Connor Oberst, the front man and soul of Bright Eyes has always been somewhat of an enigma.  His mystic, Dylanesque lyricism and intimate voice has captured a generation of youth intent on getting lost in his music, crying with him, yelling with him and dreaming with him.

Throughout his 16-year career he has been everything from an emotional wreck lost in his own head, to a folk hero telling stories of America.  On his latest release, “The People’s Key,” Oberst’s music seems to have lost its honesty.

His mind travels to new and often weird places, but the instrumentation is fixed with an urge to be more rock driven rather than his traditional indie-folk influences.

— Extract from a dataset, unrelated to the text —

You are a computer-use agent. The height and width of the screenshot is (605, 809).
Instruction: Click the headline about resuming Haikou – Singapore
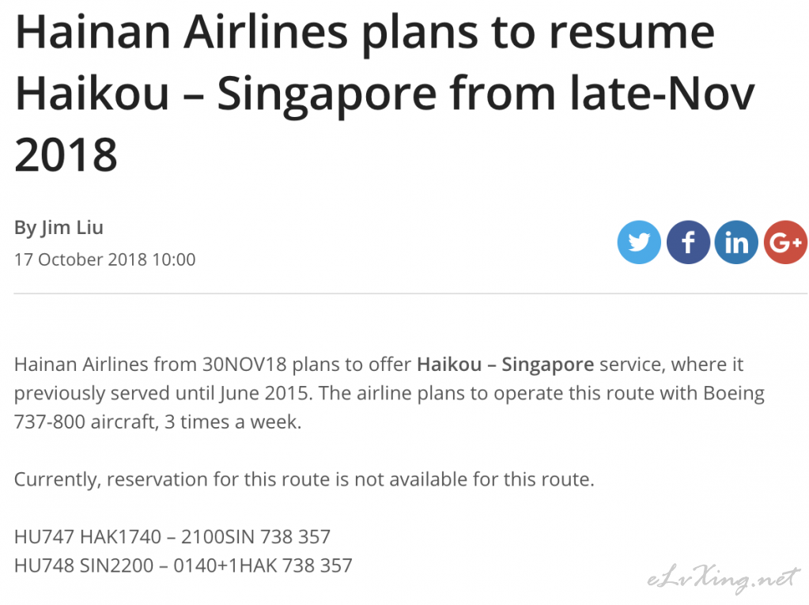(384, 93)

Bright Eyes’ songs, once characterized by intimacy, seem on “People’s” to be hiding behind a wall of poppy hooks. 

The music and production may suffer, but the writing, on what may be Bright Eyes’ last album, is as strong as ever. “One for the righteous one for the ruling class/one for the tyrant one for the slaughtered lamb,” Oberst sings in his classic, crackling whimper on “One for You, One for Me.”

Although there are moments of the dirty and louder “Digital Ash In A Digital Urn,” and moments of the gentle folk of “I’m Wide Awake It’s Morning,” Oberst seems to be showing his age. The song construction seems to have lost its former luster –– now more generic than personal.

On “Ladder Song,” a glimpse at the classic Bright Eyes passion Oberst sings, “I want to fly in your silver ship/let Jesus hang and Buddha sit.” This slow piano ballad doesn’t try to be anything that it’s not. He even brings out his newly found wisdom with the cryptic prose he is known for in the line, “Welcome the new age covered in warrior paint.”

It could be an end for Bright Eyes but not for Oberst. He is a lyrical master and can connect with the deepest parts of the soul. 

On “Jejune Stars” he says, “How’d I get so lost I’m amazed,” and although he may be lost on “The People’s Key,” he will find himself again with a new story to tell.